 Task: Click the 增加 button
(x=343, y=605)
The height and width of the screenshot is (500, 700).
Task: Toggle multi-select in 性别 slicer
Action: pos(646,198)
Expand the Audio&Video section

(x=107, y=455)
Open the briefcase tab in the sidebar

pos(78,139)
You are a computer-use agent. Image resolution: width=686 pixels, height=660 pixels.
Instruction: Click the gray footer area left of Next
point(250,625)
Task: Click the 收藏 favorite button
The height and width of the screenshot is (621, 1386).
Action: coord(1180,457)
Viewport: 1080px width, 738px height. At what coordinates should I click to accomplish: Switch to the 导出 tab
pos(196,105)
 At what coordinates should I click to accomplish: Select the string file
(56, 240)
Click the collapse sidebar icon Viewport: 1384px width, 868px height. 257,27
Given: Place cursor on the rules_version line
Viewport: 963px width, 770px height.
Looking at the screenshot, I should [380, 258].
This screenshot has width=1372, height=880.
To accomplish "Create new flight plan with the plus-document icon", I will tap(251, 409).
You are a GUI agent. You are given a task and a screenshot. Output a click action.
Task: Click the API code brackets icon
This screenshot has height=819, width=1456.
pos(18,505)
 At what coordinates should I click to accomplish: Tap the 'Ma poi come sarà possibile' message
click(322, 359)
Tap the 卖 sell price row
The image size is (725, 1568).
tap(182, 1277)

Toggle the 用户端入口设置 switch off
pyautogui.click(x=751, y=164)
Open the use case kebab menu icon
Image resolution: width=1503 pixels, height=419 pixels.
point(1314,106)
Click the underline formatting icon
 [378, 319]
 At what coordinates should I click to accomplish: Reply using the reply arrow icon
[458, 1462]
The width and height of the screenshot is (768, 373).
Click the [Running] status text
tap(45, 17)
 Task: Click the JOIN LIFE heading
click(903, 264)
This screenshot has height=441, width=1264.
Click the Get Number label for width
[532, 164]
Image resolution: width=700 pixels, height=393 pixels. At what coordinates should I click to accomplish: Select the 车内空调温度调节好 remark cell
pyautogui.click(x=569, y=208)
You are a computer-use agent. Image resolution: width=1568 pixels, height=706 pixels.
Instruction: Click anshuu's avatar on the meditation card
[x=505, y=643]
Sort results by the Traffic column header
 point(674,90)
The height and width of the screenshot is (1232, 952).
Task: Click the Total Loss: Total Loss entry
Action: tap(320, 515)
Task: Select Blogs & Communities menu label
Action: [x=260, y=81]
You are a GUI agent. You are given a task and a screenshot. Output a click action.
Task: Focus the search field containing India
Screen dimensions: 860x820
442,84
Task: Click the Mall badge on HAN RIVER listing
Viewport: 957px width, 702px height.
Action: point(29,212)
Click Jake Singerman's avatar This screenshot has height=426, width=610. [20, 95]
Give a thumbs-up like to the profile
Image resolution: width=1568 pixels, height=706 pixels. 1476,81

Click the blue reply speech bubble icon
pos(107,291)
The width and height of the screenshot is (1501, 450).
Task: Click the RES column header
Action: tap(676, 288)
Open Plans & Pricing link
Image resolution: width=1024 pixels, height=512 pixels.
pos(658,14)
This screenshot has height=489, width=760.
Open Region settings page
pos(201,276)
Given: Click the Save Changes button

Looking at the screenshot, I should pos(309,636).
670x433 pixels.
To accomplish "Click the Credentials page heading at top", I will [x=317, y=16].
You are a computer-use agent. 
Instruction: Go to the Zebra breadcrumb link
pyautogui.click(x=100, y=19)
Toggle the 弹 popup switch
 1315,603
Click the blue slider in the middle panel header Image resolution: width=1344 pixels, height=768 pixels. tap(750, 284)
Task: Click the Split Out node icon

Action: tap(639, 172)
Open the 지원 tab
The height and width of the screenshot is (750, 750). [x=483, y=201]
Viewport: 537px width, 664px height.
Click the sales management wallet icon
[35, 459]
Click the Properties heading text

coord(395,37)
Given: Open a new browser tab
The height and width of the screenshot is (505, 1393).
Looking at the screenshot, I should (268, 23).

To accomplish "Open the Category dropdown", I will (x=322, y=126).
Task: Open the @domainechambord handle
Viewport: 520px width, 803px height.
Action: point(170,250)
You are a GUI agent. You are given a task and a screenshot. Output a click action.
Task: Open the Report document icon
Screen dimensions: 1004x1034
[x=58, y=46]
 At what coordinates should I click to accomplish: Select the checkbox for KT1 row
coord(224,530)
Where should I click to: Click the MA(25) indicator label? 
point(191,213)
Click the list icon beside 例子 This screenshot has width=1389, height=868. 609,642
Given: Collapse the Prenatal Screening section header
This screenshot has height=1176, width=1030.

▬▬▬

Looking at the material above, count the lines containing the string "will" and reply with the count alone.

§ Answer section
3